• DIRECTIVES:
**1)** Answer these questions using the comment thread on the NEC documentary:
(a) Which computer series does the first comment say the documentary leaves out?
(b) How long was the Japanese book about the TK-80, according to the comment thread?
(c) Which drive is credited with spurring on the microwinchester hard disk market?
**2)** List every topic that the comment thread on the NEC documentary says the short Japanese book on the TK-80 explained.
**3)** Extend the comment thread on the NEC documentary by writing what comes next after its final comment.
--- begin SOURCE PASSAGE ---
This is a Great Documentary on NEC's domination the Japanese PC market! However it's missing a fairly big player, or players, the MSX series. Still Great Job on The Video! :)
3:33 Even early on, there were also some very good Japanese books explaining everything about TK-80 in the most simple way imaginable.
One book, (which was shorter than 200 pages!) explained how to do basic soldering, functions and parameters of basic electronic components, which kits to buy, all about binary arithmetic, microprocessor architecture and command set, simple input output devices, and how to write simple programs in assembly language -- lots of amazingly useful information presented very, very economically. Quite a marvel -- unfortunately no English version exists, though Apple II manual was similarly awesome.
What was the name of that book?
@@dosgos 3日でわかるマイコン 買う・作る・使う by 森末、吉川
As I understand it Mac OS supported Japanese quite early on and they had a cult following in Japan, especially for laptops with some Japan only models being very collectable today. Because the system was a bitmap driven display from day one it had a big advantage over DOS. They were much more expensive than the PC machines.
I was in Japan in the 90s and was SO tempted to get a Powerbook 550c but it would have taken most of my summer bonus and the 7500 I had gotten earlier that year was going great.
One of these days I'd love to hear a long format video like this on the microwinchester hard disk market of the 1980s. Wild west of design right there and it was all just about over by 1994. All spurred on by one drive: The Seagate ST-506.
--- end SOURCE PASSAGE ---
--- begin INFORMATION SUPPLIED ---
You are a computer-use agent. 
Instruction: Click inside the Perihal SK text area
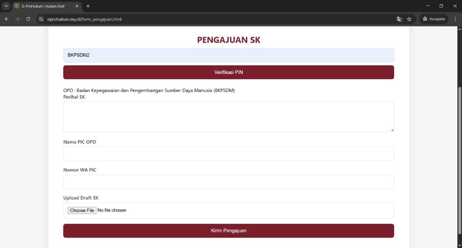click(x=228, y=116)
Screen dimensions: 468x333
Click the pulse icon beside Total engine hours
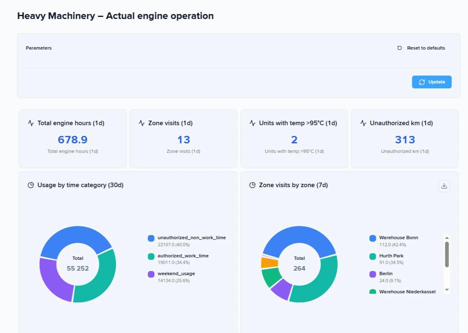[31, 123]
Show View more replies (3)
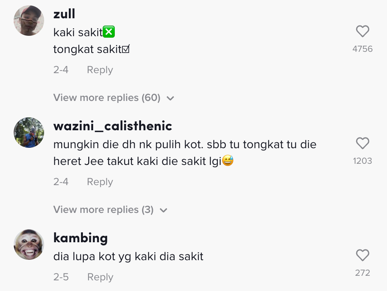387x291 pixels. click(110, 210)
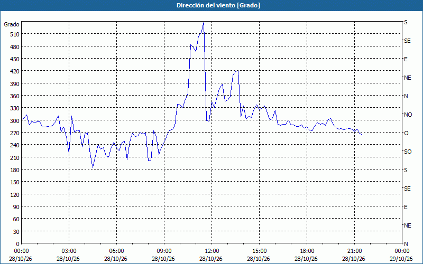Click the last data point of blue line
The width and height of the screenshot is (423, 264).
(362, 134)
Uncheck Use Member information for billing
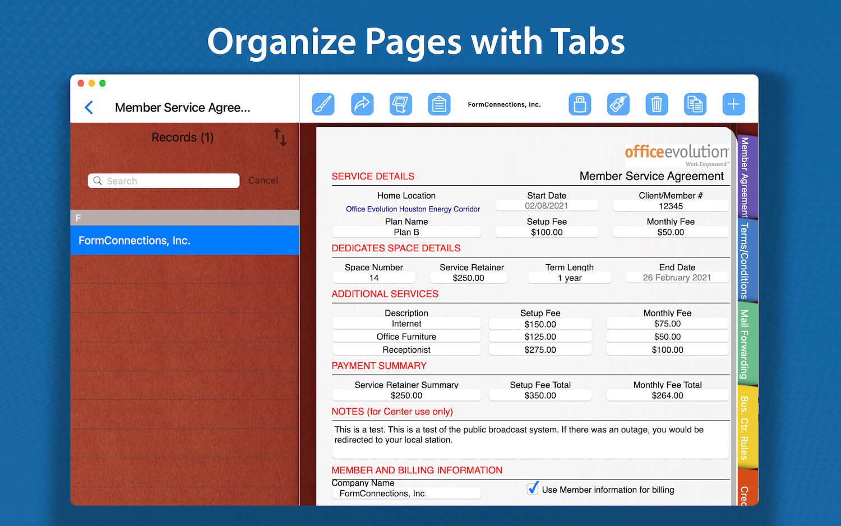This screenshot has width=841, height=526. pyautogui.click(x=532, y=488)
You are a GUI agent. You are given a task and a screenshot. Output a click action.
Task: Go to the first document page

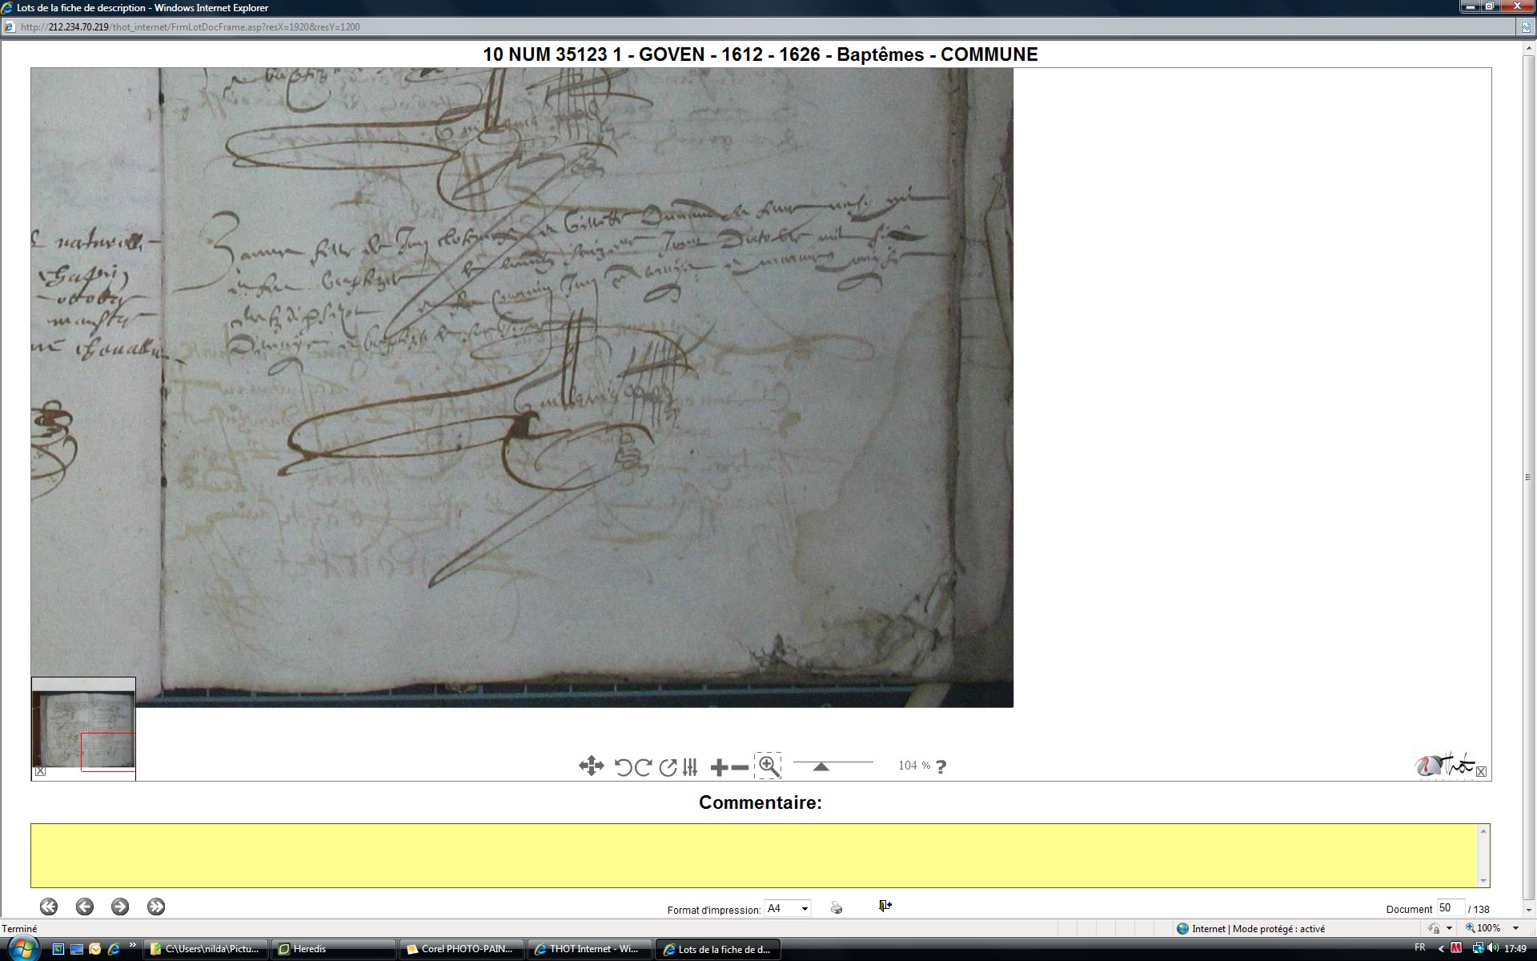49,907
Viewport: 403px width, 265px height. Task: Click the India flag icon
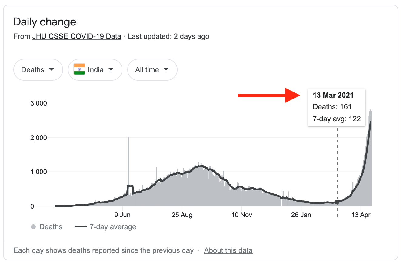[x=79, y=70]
--- end INFORMATION SUPPLIED ---
--- begin INFORMATION SUPPLIED ---
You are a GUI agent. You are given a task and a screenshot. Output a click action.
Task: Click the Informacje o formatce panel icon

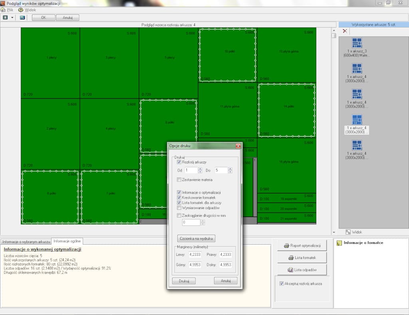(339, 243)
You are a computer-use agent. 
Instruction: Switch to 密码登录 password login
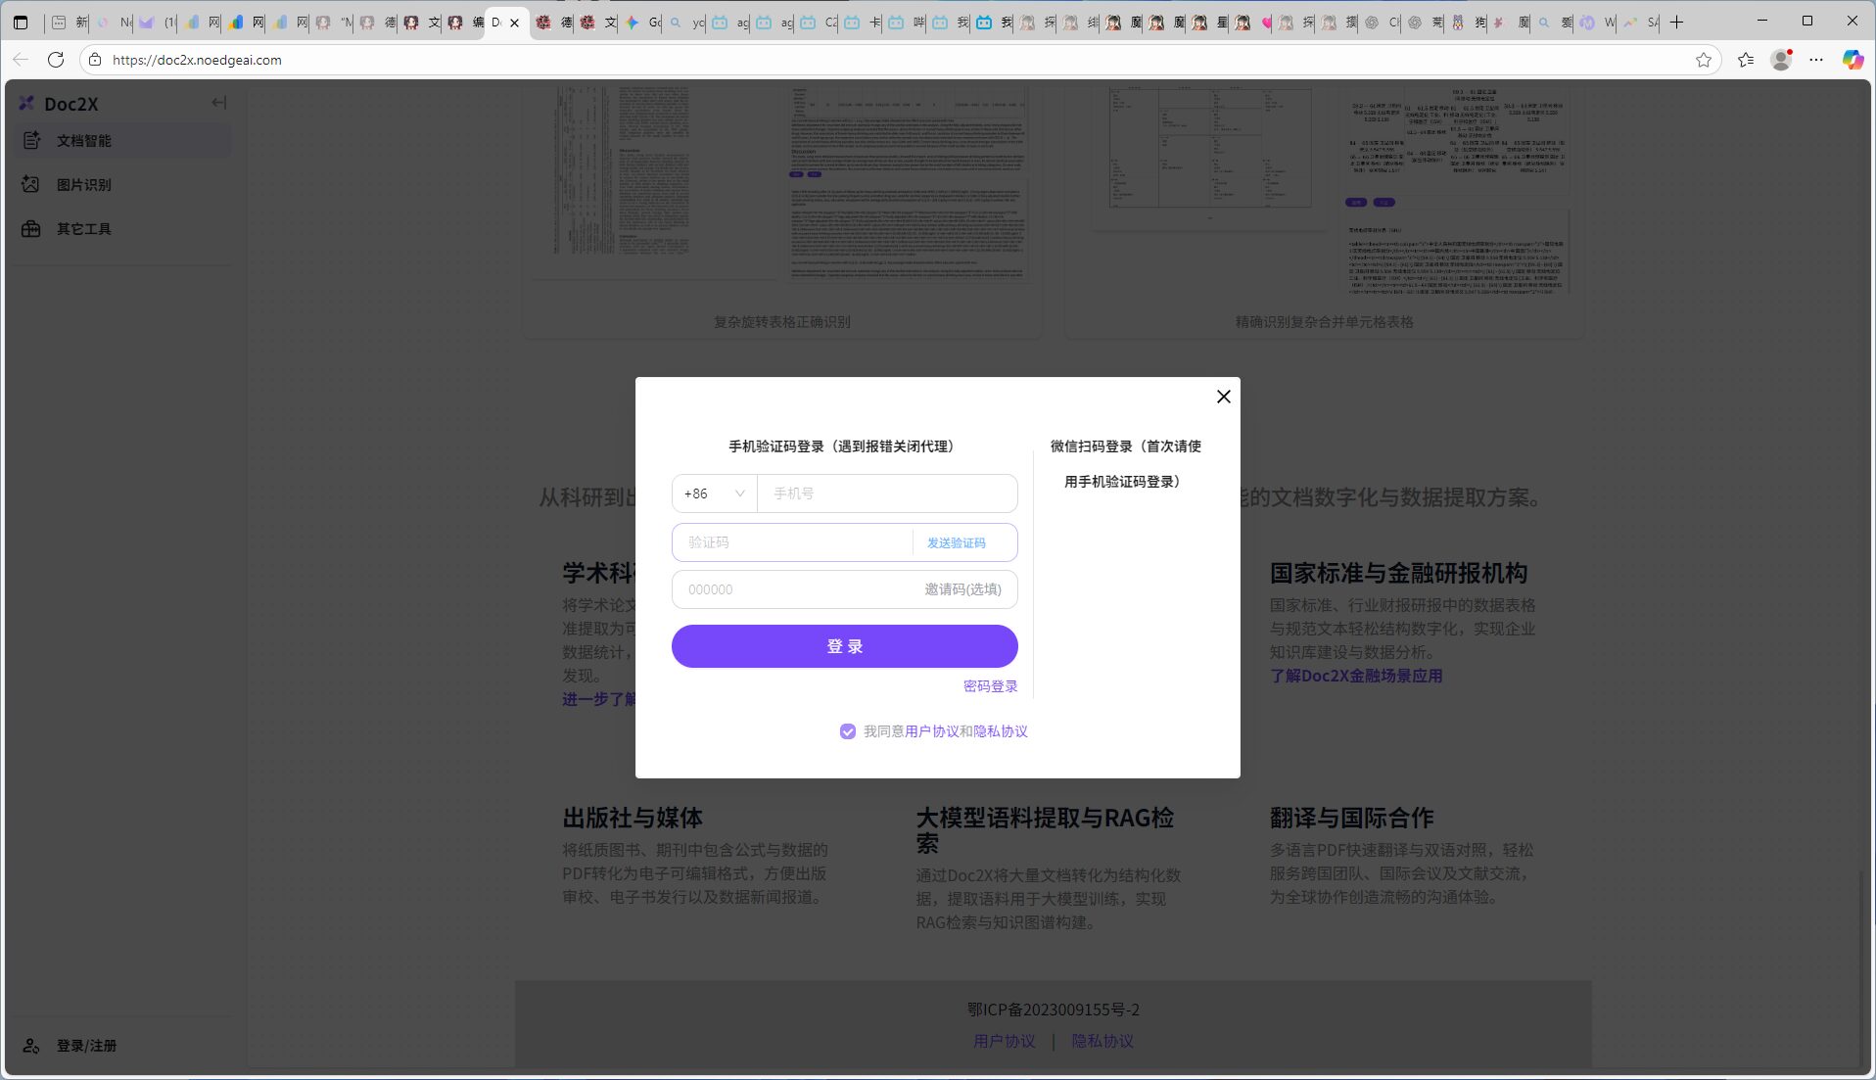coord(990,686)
--- end INFORMATION SUPPLIED ---
--- begin INFORMATION SUPPLIED ---
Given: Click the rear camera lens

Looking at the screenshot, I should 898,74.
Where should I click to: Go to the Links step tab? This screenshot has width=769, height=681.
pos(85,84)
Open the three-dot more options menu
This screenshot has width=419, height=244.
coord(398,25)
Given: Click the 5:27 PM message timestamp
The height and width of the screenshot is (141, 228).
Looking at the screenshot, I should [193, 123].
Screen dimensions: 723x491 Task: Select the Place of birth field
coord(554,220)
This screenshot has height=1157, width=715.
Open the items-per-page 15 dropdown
--- end INFORMATION SUPPLIED ---
• ANSWER LIST:
**1)**
(a) The MSX series.
(b) Shorter than 200 pages.
(c) The Seagate ST-506.

**2)**
- How to do basic soldering
- Functions and parameters of basic electronic components
- Which kits to buy
- Binary arithmetic
- Microprocessor architecture and command set
- Simple input output devices
- How to write simple programs in assembly language

**3)**
Japan had two international hits in the early 1980s, the Epson HX-20 and a bit later in 1983 the Tandy Model 100 (actually made by Kyocera). Both were astonishingly well made by the standards of computers of the time, and had a mature consumer product feel like a camera or calculator. They were genuinely portable long-life battery-powered computers in an A4 format, and allowed groundbreaking uses in specific portable niches, but ultimately proved a bit of a dead end as more general-purpose computers took over.
Both had great keyboards but were limited in the display department. The Epson had a four line by 20 character monochrome LCD display, while the Tandy/Kyocera upped this considerably to eight lines by 40 characters - enough for realistic text editing. The Epson HX-20 had a small dot-matrix printer built in.
Good machine, the HX-20. I worked for a distributor at that time, and we sold a lot. It had that 'just works' flavour about it. Very popular for travelling sales of various types, take your pricebook with you on the machine, print the invoices in front of the customer, do some configuration of whatever you were selling.
I have two of the HP palmtop PCs and these run NEC V20s. I also had an Epson desktop at work in the mid 80s and it ran an NEC V30.
My first computer was "Ai Business Computer 20" (ABC-20), Z80, 64KB, running DOSKET operation system.
I remember writing a Z80 Assembler/Disassembler in BASIC on the Sharp MZ80K, back in England in the 80's.
Were Sharp not big enough to mention in Japan?
I have a NEC stereo receiver from 1989. That thing is a TANK! The build quality is phenomenal. It weighs darn near 30 pounds and is, truth be known, overengineered. NEC is like the company hardly anyone remembers.
I do so enjoy the history I did not know I wanted to know found on this channel. Bravo, always!
I think it did better than most. According to wiki lasted until 2003. (another place said hardware was 2000) I remember reading about one last push on a final release from a mfg. Reminds me of when Radio Shack released the final TRS-80 Model 4d. If you look around. They talk about that being a final push too. If you really want to be smart about it. Macintosh just about failed too.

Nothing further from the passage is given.